Records contained in a dataset:
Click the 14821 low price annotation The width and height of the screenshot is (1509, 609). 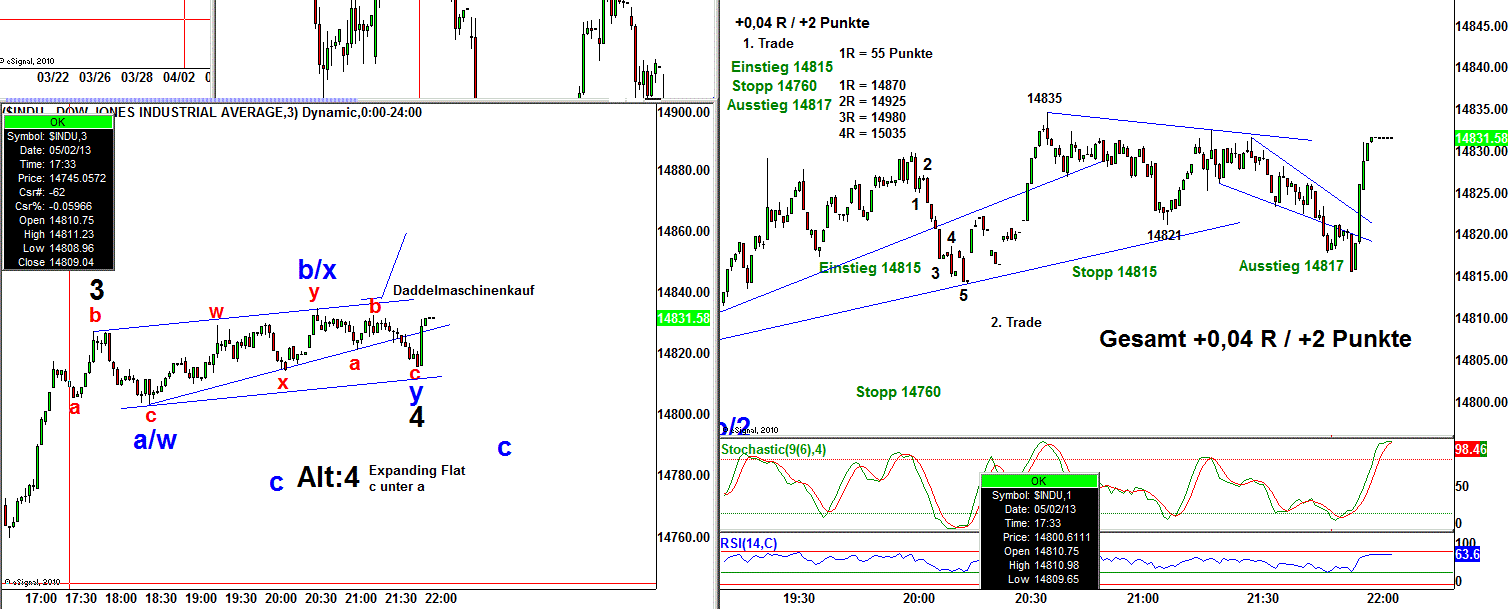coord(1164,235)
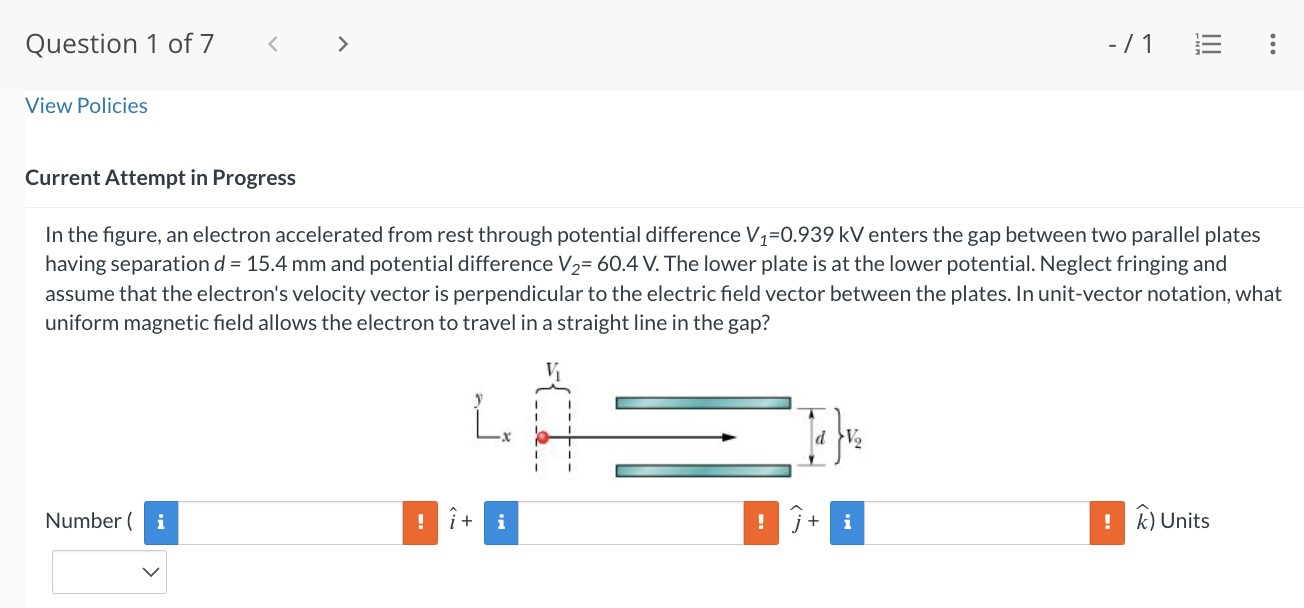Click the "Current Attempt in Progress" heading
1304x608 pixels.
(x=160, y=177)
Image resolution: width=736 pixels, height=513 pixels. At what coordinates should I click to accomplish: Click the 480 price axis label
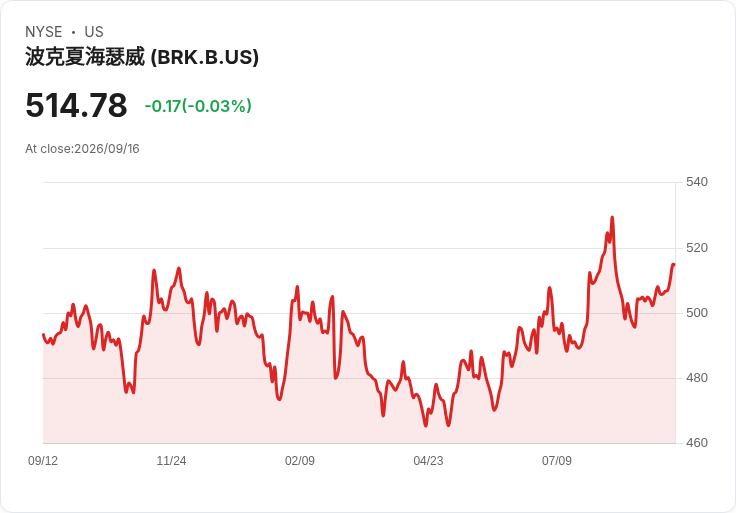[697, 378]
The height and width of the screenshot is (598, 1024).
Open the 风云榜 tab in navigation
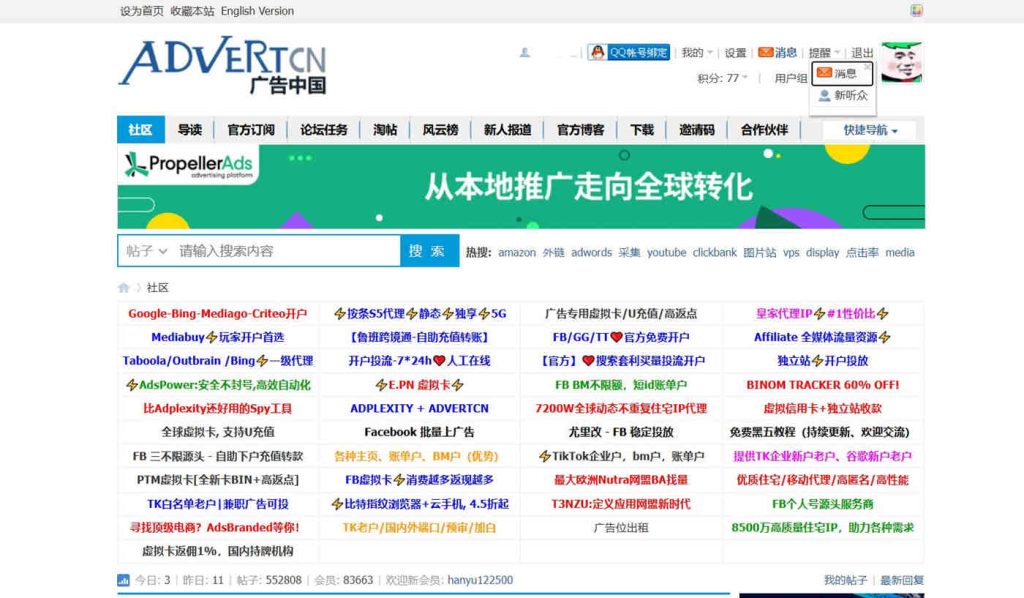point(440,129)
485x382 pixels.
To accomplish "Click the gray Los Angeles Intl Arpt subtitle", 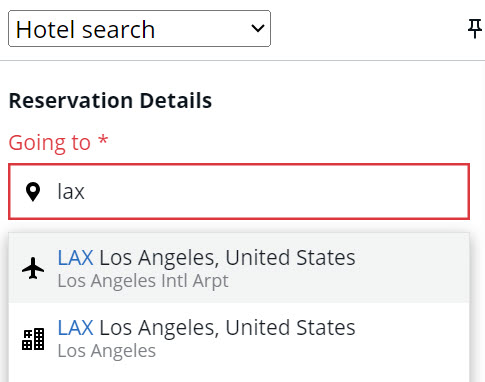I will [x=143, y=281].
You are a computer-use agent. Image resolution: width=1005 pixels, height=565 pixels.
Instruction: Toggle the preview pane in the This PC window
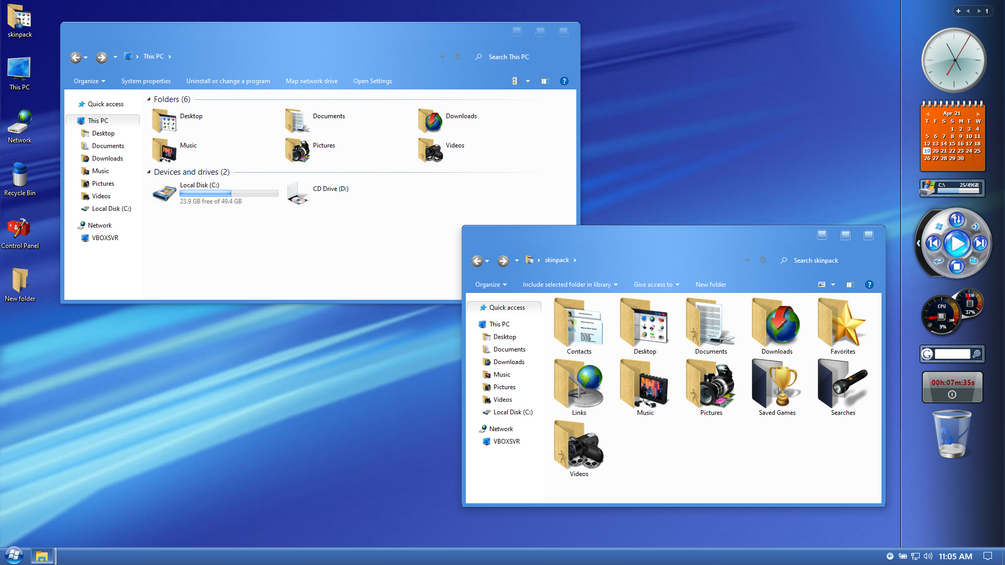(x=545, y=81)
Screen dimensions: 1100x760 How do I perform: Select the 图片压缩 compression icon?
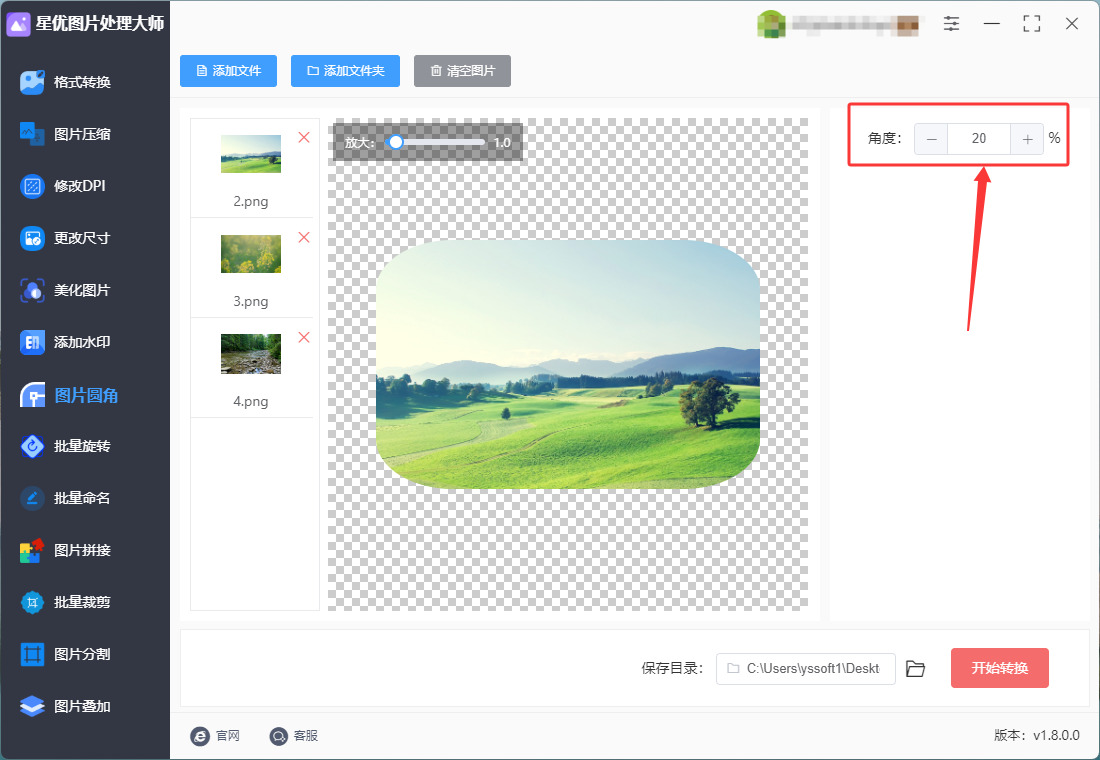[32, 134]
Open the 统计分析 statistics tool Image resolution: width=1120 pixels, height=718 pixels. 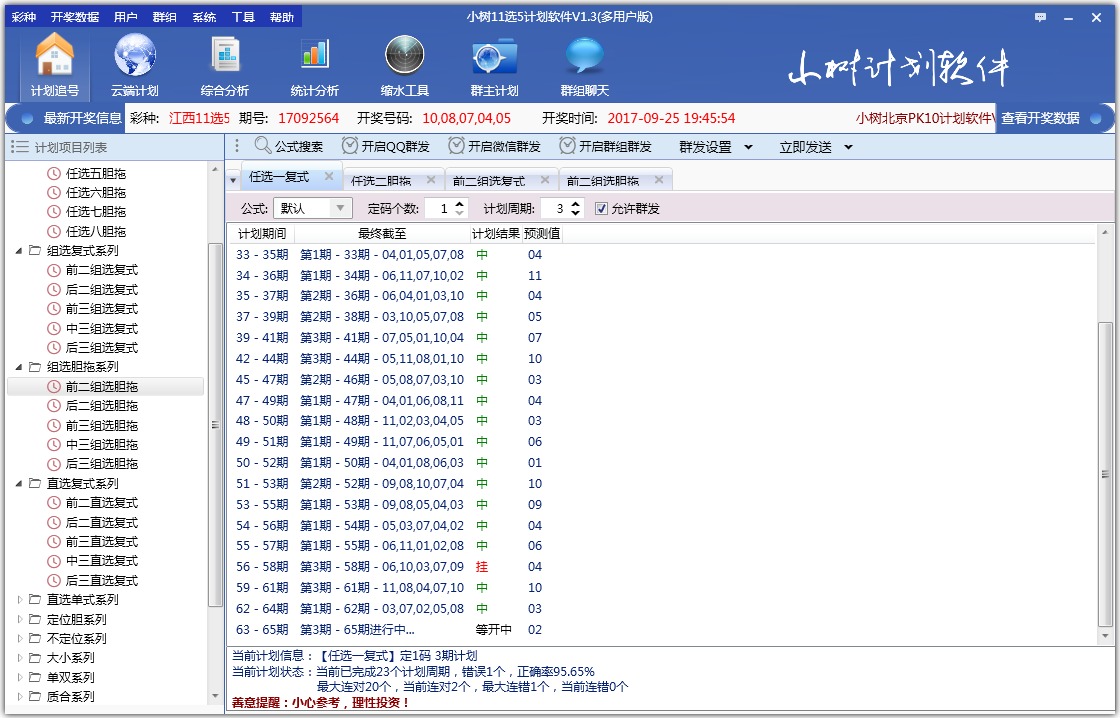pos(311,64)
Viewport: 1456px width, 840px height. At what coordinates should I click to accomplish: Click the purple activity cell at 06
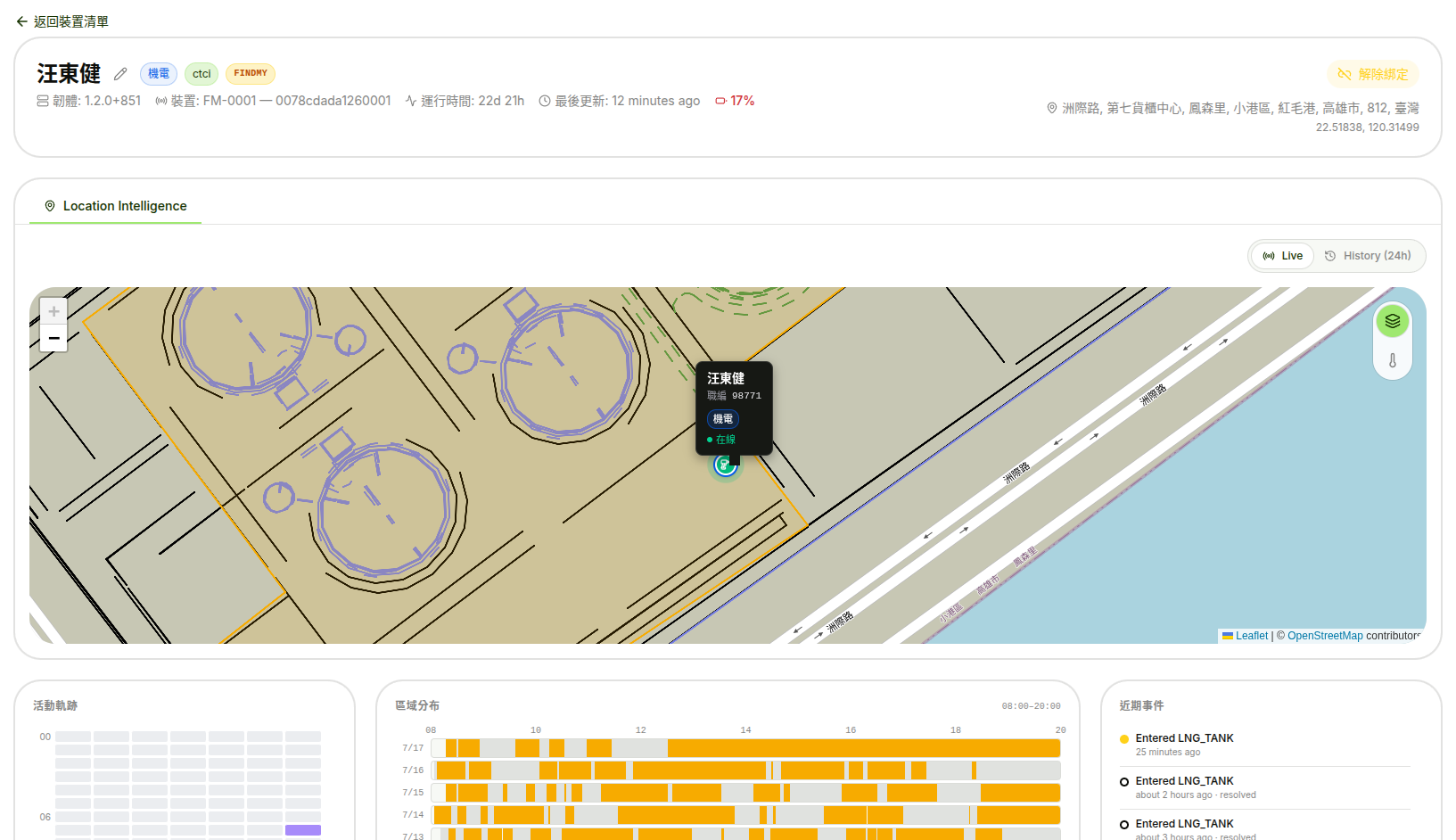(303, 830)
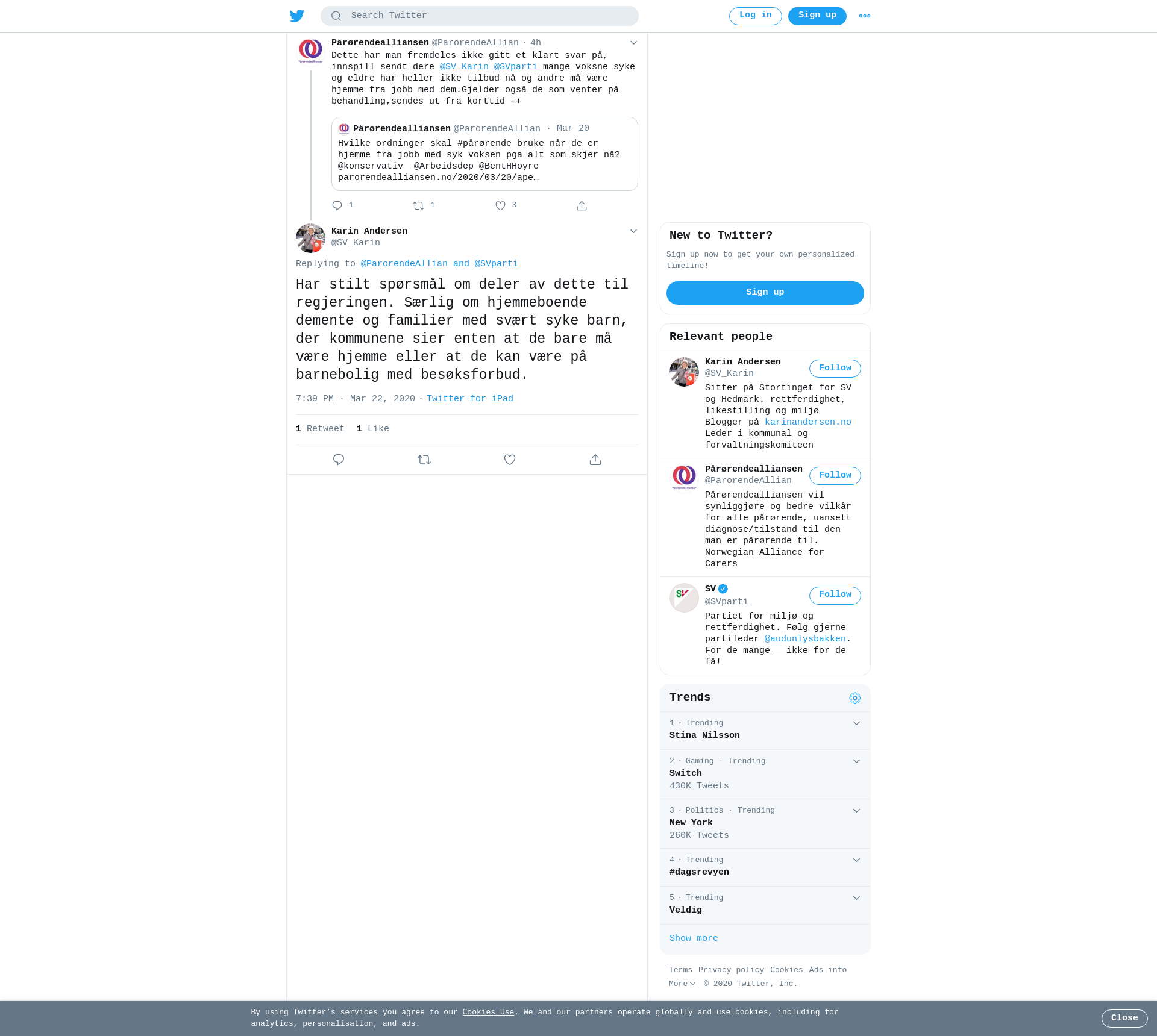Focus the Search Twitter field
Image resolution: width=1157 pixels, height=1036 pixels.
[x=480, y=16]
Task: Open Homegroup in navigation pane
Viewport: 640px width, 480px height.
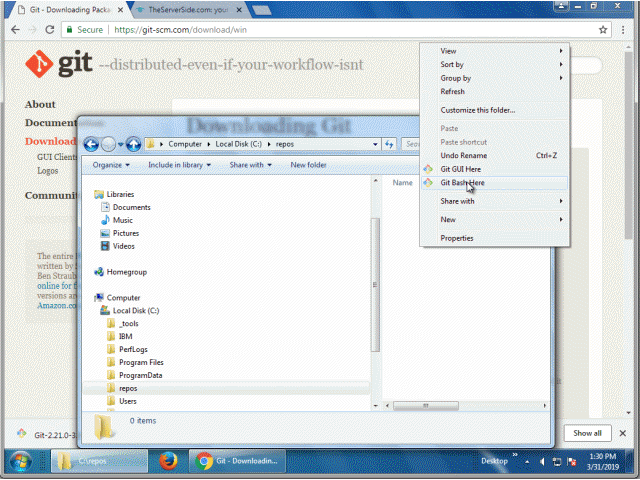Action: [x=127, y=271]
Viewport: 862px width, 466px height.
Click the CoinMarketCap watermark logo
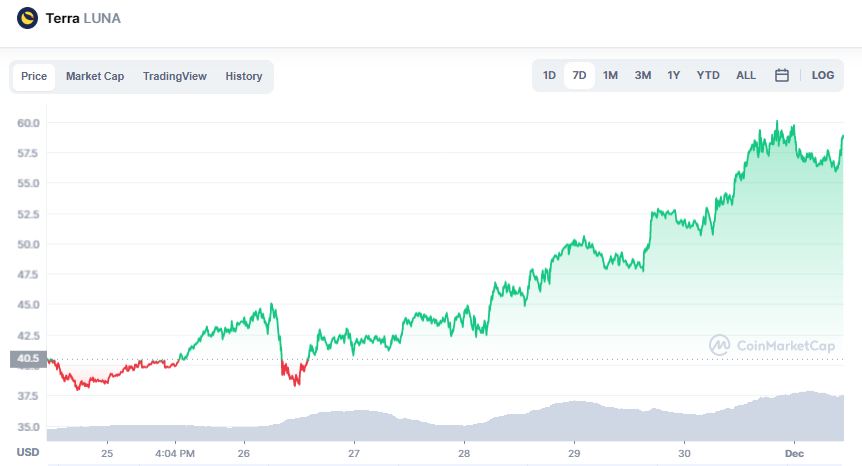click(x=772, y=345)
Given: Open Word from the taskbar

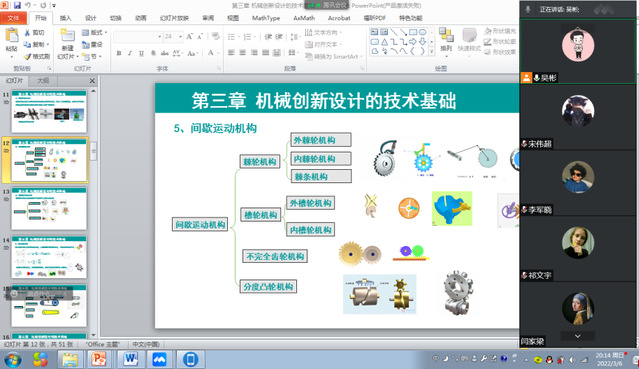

→ Aim of the exercise:
Exactly the lines from the one holding "Viewport: 640px width, 480px height." to the last line of the records above should be duplicated, with no pictures among them.

→ Answer space:
Viewport: 640px width, 480px height.
Action: [x=127, y=271]
Viewport: 862px width, 466px height.
Click the CoinMarketCap watermark logo
click(x=772, y=345)
Given: Open Word from the taskbar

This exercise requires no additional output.